Excerpts from Ch. 19 Inclusion “Feeling Oneness on Holy Thursday”
Author Jim McGovern is an active member of CPF
I guess it was around seventy years ago now that my 23-yr old mom and her buddy, my Aunt Betty, would spend their Holy Thursdays visiting various churches. I kind of think they weren’t alone in this practice – that many Catholics of that era were devout enough to do such a thing.
… Holy Thursday … Good Friday … Easter Sunday.
When I was in high school I was still going to church, but I sure didn’t do anything as crazy-religious as going church- hopping. And by the time I got to college, I’d pretty much shucked the whole holy day Catholic scene … My new passion was beer and all that went with it. It wasn’t until 1992 that I finally did something about the booze by going to a twelve-step fellowship. Their suggestion that I get a Higher Power in my life if I wanted to stop, eventually took me back through the old church doors again. It took a little doing though, and a little not-so-smooth sailing as relapses kept cropping up until August of 2000.
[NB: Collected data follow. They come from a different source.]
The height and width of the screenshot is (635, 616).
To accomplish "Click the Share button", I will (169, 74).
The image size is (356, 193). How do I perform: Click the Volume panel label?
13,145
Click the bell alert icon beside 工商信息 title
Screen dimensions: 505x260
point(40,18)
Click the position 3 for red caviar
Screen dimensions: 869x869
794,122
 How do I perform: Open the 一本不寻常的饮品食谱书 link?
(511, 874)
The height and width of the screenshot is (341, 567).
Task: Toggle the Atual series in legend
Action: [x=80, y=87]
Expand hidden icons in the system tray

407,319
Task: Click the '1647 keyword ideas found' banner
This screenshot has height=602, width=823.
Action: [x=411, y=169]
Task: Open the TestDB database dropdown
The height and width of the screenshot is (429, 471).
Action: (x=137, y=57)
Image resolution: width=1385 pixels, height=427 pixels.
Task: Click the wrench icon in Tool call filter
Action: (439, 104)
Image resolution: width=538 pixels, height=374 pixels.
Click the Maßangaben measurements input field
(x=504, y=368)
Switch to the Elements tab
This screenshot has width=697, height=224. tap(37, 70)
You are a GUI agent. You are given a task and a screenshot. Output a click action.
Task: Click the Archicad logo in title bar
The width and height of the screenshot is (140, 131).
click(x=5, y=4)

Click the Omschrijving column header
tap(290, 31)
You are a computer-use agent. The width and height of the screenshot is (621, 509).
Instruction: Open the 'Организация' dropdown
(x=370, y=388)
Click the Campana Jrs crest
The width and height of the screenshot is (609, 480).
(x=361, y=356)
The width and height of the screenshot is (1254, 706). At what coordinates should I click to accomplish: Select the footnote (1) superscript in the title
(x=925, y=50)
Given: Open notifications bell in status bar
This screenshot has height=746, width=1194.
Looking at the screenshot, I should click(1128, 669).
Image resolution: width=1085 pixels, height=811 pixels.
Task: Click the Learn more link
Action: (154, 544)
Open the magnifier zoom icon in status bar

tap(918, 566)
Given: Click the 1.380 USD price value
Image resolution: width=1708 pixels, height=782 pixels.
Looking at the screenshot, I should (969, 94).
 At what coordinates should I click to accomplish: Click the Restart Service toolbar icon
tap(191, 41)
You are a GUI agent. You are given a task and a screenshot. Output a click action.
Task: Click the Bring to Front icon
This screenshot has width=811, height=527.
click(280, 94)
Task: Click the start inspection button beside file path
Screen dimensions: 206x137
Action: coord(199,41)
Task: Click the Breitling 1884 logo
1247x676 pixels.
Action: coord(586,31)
… Holy Thursday 2010 would find me heading over to Sacred Heart Church in Camden for services. The start time was 7:30 pm so there was no reason for me to miss my weekly 5:30 pm YXQ (Yan Xin Qigong) practice …But … getting out late from work, hearing about and then seeing the huge logjam on the cross town highway … I decided to skip this week’s group practice. … the spot where I bailed out of the traffic jam took me right to a street that leads to one of my favorite YXQ practice spots, the beautiful Al Aqsa mosque at Third and Jefferson Streets … Among other things, it’s the home base for the annual Interfaith Peace Walk whose planning committee I’ve been on for all the years we’ve been having it. As I was still early for the Sacred Heart services, I walked around the block and viewed more closely the work of the people and kids from
all different faiths who had helped turn the old warehouse into the striking, colorful, and beautiful edifice it is today. And on this Holy Thursday night, my multiple-house-of-worship trek brought back to mind those of my mother from all those years ago.
Funny how a few extra minutes to not have to do anything can get the mind working. The same thing happened when I drove over to South Camden. Still being a good half-hour early for mass, I decided to walk down towards the river … Oceans and rivers always strike me with a sense of timelessness, and I guess this little trip down the lanes of time had me thinking it was only about 400 years ago when the first of us white men sailed up that river. How radically different, the surroundings then and now. And I thought of the Native Americans and their reverence for nature and Mother Earth. On that magnificently clear night I’d suppose there was no harm or stretch in my calling that church visit spot No 2.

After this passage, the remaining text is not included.